The problem lay in preparing the data to be entered into the survival analysis tool. No matter how advanced an AI system is, to produce highly accurate inferences it must correctly process past data, so as much accurate past data as possible must be prepared.
However, we found that there were no records of usage start dates for many of the components used in MAGNIA products. We therefore needed to pinpoint component operation start dates based on manufacturing history data, which included both data from the pre-processing stage of assembly and data from the final manufacturing processes.
Looking at the maintenance component replacement history data managed by the maintenance service division, much of the data was in the form of hand-written notes by maintenance personnel in the field, and there were numerous cases of incorrect or missing data. Furthermore, some components were replaced because it was clear that they had failed, but other components were replaced because of a possibility of failure. In the case of the latter, we needed to use verification data from after the components were retrieved from the field to determine if the components had actually failed, and to extract only the components that had failed by excluding normal components.
Using outstanding analysis methods to generate input data
Toshiba Digital Solutions developed technologies for analyzing and utilizing the varied data gathered from the field through its wide-ranging business activities. Furthermore, we have been at the forefront of data mining technologies which can be used to perform highly accurate analysis even of diverse data.
We used our experience and know-how, accumulated through the years, to take on this challenge. We used advanced database technology and data science to generate a sufficient amount of reliable input data. It took a year to extract the operation start data and failure data from the data, which spanned various formats and was stored in scattered locations, and to verify the extracted data. An analysis platform was created for performing data cleansing, such as input error and omission correction, on data, integrating the data, generating sufficient input data, and prediction, with a high level of precision, failure incidence timing for individual components.
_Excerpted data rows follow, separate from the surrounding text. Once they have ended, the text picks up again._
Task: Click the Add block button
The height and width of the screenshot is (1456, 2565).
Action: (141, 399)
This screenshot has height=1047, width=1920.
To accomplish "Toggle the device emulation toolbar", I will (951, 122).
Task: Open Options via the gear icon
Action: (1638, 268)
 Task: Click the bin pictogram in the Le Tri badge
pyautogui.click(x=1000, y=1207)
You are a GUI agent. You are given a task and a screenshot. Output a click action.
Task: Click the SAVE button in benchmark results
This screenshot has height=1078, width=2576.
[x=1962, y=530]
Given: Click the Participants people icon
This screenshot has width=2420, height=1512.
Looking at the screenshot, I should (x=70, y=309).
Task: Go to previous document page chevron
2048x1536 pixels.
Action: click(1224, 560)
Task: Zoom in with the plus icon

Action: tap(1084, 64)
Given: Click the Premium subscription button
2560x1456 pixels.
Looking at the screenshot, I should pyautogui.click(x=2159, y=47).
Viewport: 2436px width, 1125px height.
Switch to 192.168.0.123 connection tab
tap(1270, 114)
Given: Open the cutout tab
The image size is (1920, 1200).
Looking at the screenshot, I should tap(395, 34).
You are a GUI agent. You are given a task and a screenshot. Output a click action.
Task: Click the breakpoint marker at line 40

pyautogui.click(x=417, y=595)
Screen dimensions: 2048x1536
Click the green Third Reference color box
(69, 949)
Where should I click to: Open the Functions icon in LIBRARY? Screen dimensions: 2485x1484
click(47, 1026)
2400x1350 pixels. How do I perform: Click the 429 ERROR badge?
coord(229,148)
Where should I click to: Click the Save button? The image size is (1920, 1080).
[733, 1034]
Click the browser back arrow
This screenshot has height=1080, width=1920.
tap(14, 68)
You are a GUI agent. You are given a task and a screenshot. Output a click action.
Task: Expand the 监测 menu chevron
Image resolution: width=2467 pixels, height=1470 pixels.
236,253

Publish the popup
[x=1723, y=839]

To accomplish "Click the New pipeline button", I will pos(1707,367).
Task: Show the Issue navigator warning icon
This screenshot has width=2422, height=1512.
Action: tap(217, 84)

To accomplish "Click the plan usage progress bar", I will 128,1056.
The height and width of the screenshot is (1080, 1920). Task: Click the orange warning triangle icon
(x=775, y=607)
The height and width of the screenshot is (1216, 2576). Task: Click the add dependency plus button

The results of verification testing were excellent. The prediction system's effectiveness was verified by comparing the number of failures it predicted (the predicted total number of procurements required) against actual total numbers of procurements for all components requiring maintenance. For PCB components, the actual amount of excess inventory over the total number of failures was 18 components, but the verification showed that the prediction system would have reduced this to just four components. Furthermore, for mechanical components the excess inventory would be just one component, indicating that compared to the conventional inventory management approach, MAGNIA's maintenance costs could be reduced by roughly 30% (Fig. 1). The AI-based failure prediction system was proven to have tremendous potential for optimizing maintenance component inventories.
Optimizing inventory management using highly accurate failure forecasts would also have the potential to affect the formulation of production plans that anticipate future demand and the optimization of personnel placement, greatly accelerating operation process innovation and sweeping business model reforms (Fig. 2).
Based on these results, we have begun full-fledged implementation of the failure prediction system for MAGNIA, as well as applying it to other industrial devices produced by the Toshiba Group for use in social infrastructure, the energy industry, and the like. We plan to use the AI findings and know-how produced by these efforts to help solve the problems faced by our customers and to transform business.
* The corporate names, organization names, job titles and other names and titles appearing in this article are those as of February 2018.